Denote by $I(b)$ the above integral, we have $$ I(0) = \frac{1}{4}, \quad \partial_b I(b)= \int_0^{\infty} a\phi(ba)\phi(a)\mathrm{d} a =\frac{1}{2\pi\sqrt{1+b^2}} \int_0^{\infty} a\mathrm{e}^{-\frac{1+b^2}{2} a^2} \mathrm{d} a =\frac{1}{2\pi} \frac{1}{1+b^2}, $$ where the differentiation inside the integral side is ensured by the Leibniz rule.
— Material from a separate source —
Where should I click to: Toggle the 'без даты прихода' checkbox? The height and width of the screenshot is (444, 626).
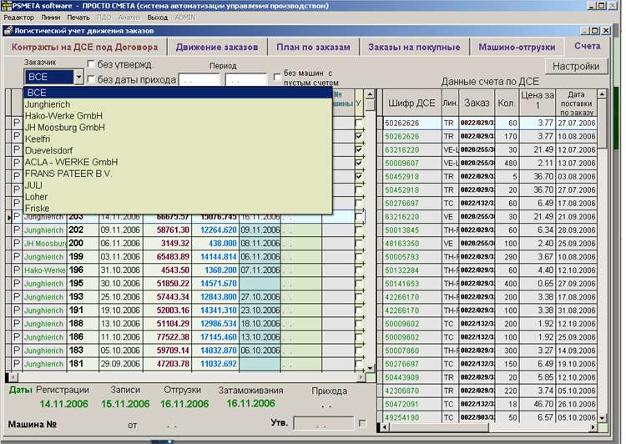(91, 80)
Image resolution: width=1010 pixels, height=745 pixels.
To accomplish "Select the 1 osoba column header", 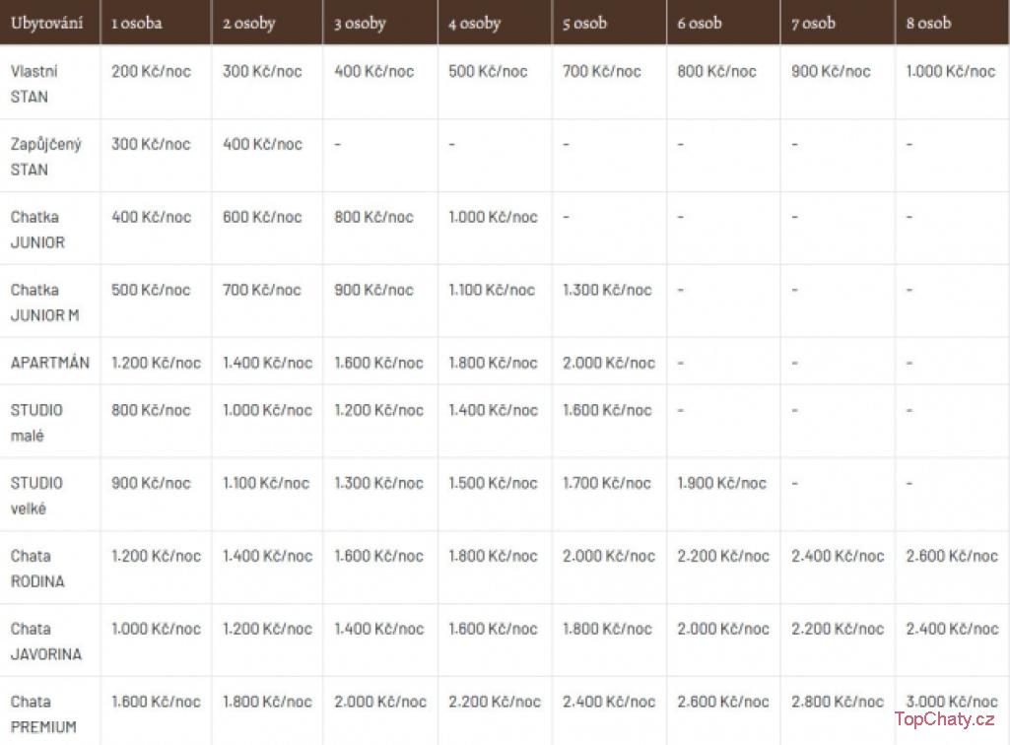I will click(x=137, y=24).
Integrating back, we have $$ I(b) = I(0) + \frac{1}{2\pi} \int_0^b \frac{\mathrm{d} c}{ 1+c^2} = \frac{1}{4} + \frac{1}{2\pi} \tan^{-1}(b). $$ Finally, since $\tan^{-1}(\sqrt{s/(t-s)}) = \sin^{-1}(\sqrt{s/t})$, we have $$ P = I(b) = \frac{1}{4} + \frac{1}{2\pi} \sin^{-1}\left(\sqrt{\frac{s}{t}}\right). $$

Note that always do we have $$ \frac{1}{4} \le P \le \frac{1}{2}, $$ and as $s \uparrow t$, $P \to 1/2$.

The idea of taking derivative wrt the parameter was inspired by @Davide Giraudo's answer to integrating products of Gaussian c.d.f. and p.d.f.

EDIT (Apr 27, 2020) Fixed an error in $\partial_b I(b)$ and updated the answer.